建物に使う商品は、規格化され造作材と言われる仕上げ材、例えば窓枠、額縁、廻り縁・・・・。
その殆どが既製品となっており、MDFに木彫を印刷したシ-トを貼った商品や、寄せ木にした商品が殆どで、昔は無垢の材料から、殆ど加工された。
現場にプレ-ナ-を持ち込み、使える形に加工し、造り上げていった。
今、現場に加工用の大型機械を持ち込む事はなく、せいぜいハンドプレ-ナ-程度で、殆ど使われることは無い。
建物から木の臭いがしなくなり、色にも深みが無くなり、見た目の綺麗さだけが残る建物が多くなった。プリント技術は進歩し、私達が観ても無垢材と間違うほど良く似せて作っている商品さえある。

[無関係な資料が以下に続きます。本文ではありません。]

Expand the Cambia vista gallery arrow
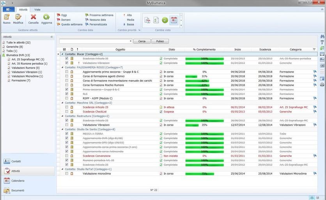The image size is (326, 200). (181, 26)
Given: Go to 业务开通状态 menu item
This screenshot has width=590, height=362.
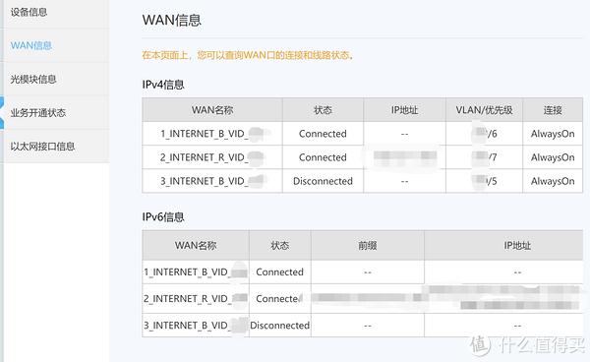Looking at the screenshot, I should coord(38,112).

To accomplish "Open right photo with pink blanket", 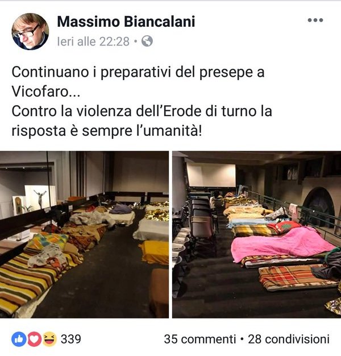I will coord(256,234).
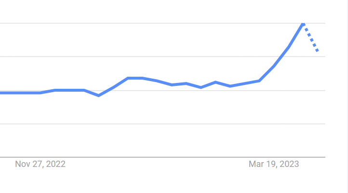Click the gray x-axis baseline

click(x=163, y=157)
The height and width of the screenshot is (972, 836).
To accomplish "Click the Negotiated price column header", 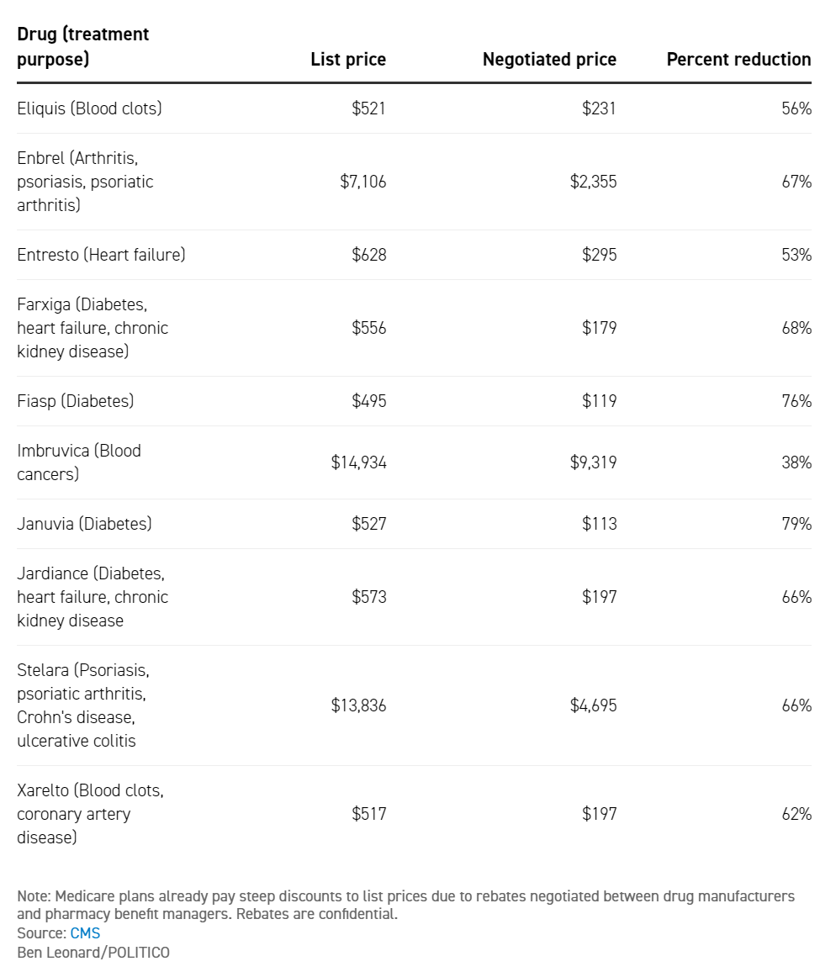I will click(x=549, y=60).
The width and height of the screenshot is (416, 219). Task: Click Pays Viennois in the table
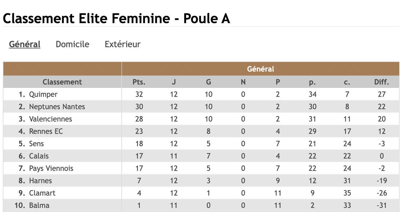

このように、建材でさえ無垢物を殆ど使わなくなった今、大工さんの中には、使う機会が少ないため木の種類さえ分からない職人が増えてきた。
木を知らないと言うことは、それぞれが持っている木の癖も分からず、削ってひっつけるだけしか知らないため、せっかくの無垢材が台無しになってしまう。
無垢と無垢の偽物との大きな違いは、無垢は経年変化により色に深みが出て、年を重ねる毎に綺麗さを増し、一方は、出来たときは綺麗だが、時間が経つに従い、色は光沢を無くし、深みも薄れ、傷が付けば削る事さえ出来ない。